━━━ Recorded data ━━━
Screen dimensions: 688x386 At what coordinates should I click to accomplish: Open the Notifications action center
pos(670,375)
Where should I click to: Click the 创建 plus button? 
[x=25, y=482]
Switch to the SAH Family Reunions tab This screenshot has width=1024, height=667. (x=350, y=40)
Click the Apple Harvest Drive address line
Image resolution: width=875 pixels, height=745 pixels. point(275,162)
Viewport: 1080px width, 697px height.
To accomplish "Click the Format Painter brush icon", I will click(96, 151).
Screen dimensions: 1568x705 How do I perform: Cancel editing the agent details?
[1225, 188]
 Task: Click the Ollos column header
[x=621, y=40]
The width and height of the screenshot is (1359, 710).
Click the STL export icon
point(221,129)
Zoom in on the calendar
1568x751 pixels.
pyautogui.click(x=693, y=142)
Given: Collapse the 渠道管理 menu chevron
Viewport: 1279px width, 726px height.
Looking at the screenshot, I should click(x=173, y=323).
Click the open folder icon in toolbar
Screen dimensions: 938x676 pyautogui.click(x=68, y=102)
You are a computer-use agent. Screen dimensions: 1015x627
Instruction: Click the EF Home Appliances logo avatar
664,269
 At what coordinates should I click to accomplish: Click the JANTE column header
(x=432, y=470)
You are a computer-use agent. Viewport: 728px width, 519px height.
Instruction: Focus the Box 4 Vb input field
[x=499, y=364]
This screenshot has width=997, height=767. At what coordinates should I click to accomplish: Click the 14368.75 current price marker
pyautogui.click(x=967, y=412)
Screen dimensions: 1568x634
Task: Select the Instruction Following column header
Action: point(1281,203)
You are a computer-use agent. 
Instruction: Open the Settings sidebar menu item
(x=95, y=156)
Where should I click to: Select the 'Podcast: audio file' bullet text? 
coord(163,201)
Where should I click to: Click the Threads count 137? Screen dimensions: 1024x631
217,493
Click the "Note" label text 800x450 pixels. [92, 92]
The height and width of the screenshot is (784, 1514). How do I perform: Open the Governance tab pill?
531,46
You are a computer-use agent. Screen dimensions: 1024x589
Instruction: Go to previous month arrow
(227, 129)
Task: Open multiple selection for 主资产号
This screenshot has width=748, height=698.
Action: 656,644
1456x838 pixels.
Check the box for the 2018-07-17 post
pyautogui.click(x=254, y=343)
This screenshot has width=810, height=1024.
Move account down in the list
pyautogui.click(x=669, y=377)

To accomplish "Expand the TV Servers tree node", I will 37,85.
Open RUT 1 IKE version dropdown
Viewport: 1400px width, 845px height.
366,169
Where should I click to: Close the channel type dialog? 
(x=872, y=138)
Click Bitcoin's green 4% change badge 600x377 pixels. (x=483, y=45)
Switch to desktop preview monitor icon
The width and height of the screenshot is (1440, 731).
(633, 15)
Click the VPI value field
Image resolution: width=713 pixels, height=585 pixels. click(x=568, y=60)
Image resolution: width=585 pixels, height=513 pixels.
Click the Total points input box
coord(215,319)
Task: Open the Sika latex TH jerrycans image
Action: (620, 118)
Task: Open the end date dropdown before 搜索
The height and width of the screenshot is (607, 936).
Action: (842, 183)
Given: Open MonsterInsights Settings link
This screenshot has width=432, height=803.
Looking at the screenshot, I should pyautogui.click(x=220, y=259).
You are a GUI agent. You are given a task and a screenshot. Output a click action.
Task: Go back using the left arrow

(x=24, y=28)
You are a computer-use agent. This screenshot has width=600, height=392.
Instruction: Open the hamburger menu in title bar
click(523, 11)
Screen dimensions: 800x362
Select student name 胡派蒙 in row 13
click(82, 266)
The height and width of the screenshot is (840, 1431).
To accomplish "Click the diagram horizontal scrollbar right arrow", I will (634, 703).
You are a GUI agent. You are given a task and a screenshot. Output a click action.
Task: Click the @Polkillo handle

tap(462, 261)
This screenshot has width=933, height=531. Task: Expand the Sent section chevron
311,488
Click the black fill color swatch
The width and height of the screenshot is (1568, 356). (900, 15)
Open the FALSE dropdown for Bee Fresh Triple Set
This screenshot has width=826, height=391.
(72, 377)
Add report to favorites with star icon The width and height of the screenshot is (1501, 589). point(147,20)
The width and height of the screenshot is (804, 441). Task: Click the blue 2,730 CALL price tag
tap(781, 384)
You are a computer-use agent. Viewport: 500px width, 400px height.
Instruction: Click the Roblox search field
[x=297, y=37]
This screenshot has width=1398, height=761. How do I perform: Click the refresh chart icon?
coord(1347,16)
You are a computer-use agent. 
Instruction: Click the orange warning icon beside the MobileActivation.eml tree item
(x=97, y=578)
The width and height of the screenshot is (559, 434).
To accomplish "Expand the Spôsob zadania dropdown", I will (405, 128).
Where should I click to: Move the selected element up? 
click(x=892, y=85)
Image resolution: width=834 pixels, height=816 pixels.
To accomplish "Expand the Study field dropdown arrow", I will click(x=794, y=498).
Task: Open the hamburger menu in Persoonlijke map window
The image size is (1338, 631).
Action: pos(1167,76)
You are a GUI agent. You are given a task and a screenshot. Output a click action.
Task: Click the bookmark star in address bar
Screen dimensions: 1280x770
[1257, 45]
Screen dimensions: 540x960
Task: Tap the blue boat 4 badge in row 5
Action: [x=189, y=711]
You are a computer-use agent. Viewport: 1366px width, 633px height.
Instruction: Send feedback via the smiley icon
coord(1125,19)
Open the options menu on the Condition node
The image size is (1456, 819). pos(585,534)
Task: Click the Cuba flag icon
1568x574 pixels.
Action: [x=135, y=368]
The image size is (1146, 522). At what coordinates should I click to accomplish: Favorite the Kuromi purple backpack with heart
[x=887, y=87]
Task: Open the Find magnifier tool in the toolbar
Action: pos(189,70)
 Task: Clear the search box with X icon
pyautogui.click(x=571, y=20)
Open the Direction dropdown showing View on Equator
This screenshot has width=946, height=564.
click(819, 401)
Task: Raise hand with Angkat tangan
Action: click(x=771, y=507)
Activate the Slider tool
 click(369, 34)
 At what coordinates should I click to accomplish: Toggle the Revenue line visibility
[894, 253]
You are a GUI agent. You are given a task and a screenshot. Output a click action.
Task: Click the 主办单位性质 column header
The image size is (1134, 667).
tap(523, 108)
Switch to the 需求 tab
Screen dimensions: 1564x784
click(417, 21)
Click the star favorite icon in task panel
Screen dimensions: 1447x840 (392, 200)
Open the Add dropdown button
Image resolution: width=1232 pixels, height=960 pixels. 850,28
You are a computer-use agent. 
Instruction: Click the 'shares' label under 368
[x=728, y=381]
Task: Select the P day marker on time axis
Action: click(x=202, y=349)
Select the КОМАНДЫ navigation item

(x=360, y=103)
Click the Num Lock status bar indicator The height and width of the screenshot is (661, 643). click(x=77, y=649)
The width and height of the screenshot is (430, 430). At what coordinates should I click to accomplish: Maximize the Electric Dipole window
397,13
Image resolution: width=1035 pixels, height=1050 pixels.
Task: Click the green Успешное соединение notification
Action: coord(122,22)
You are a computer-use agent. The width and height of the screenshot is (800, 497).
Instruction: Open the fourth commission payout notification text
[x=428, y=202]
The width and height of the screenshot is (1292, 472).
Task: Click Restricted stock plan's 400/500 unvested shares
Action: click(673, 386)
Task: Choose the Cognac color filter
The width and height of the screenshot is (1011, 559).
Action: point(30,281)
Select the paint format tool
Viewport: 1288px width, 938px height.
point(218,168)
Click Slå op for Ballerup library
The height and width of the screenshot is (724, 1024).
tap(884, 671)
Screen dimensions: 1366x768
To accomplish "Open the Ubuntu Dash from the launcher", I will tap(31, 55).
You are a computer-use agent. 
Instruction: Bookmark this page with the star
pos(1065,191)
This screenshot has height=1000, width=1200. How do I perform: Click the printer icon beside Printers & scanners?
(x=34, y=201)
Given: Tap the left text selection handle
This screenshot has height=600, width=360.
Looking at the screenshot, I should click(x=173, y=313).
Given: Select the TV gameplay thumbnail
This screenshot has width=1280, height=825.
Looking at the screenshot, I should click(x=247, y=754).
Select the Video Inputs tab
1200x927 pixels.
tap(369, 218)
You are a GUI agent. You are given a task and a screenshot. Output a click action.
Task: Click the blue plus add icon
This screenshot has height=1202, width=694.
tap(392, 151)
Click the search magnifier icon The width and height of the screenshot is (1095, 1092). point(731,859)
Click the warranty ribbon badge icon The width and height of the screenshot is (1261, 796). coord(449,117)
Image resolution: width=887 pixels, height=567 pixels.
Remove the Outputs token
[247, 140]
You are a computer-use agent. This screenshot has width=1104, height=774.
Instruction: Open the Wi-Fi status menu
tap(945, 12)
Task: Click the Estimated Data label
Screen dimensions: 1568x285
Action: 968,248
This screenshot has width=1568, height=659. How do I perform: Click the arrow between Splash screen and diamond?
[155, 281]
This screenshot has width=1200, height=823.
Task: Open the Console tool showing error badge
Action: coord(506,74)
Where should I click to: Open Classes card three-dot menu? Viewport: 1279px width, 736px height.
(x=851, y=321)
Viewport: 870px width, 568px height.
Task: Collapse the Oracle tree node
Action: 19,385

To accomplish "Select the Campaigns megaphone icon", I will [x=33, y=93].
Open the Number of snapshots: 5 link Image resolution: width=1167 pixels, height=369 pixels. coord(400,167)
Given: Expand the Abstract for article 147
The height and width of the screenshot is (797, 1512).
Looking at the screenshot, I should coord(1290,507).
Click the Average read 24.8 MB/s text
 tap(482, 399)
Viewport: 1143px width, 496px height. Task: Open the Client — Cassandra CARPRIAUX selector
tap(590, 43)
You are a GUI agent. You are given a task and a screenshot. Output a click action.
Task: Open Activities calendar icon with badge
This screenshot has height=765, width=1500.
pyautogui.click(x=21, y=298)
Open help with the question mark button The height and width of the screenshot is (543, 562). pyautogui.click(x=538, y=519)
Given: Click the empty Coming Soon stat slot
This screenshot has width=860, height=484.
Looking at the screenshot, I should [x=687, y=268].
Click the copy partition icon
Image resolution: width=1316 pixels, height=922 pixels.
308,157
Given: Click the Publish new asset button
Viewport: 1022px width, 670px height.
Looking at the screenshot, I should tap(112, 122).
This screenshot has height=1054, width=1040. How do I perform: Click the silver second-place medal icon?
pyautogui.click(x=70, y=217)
━━━
§ **What to do**: For the word "link", go through the records and show each line that carries it.

§ **Response box**:
Given: Open MonsterInsights Settings link
Open the Number of snapshots: 5 link Image resolution: width=1167 pixels, height=369 pixels. coord(400,167)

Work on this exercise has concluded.